There have been many bad examples shared of the new Bing AI chat sessions featuring everything from gaslighting to accidental racism. Microsoft has said it didn’t anticipate extended chatting, which “can confuse the underlying chat model.”
What’s changing. Chat sessions on the new Bing are now capped at 50 chat “turns” per day and 5 chat “turns” per session. A “turn” is a conversation exchange which contains both a user question and a reply from Bing, Microsoft explained.
Our data has shown that the vast majority of you find the answers you’re looking for within 5 turns and that only ~1% of chat conversations have 50+ messages. After a chat session hits 5 turns, you will be prompted to start a new topic. At the end of each chat session, context needs to be cleared so the model won’t get confused.
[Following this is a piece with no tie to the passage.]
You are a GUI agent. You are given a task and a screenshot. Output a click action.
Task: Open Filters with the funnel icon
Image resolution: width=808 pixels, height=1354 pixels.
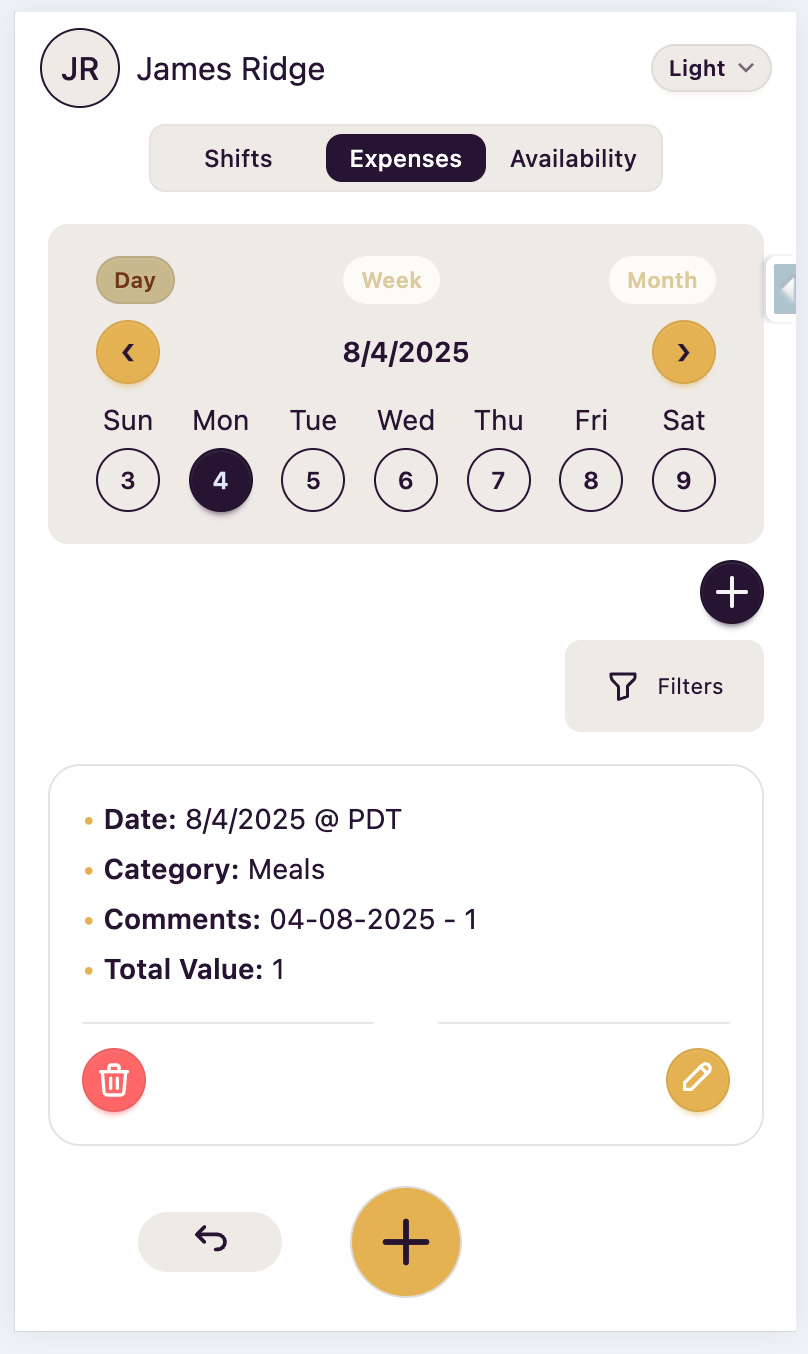tap(665, 686)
Just click on the broom icon to the left of the search box for a fresh start.
– Microsoft, The new Bing & Edge – Updates to Chat
Microsoft may increase its caps on chat sessions in the future.
AI tools “somewhat broken.” Meanwhile, OpenAI CEO Sam Altman has acknowledged that AI tools are “somewhat broken” but believes its critical to show them to the world to “get it right.”
“We think showing these tools to the world early, while still somewhat broken, is critical if we are going to have sufficient input and repeated efforts to get it right. the level of individual empowerment coming is wonderful, but not without serious challenges.”
And while this crop of AI tools isn’t very scary, Altman hinted at a need for regulation, saying “we are potentially not that far away from potentially scary ones.”
You can read his full tweet thread here.
Why we care. We are witnessing a technology revolution. ChatGPT’s debut was a game changer like the iPhone was to smartphones, as Altman mentioned. AI continues to have many issues and will impact our every day work – good and bad. For now, we’ll continue to watch and document as the search engines and tool providers evolve.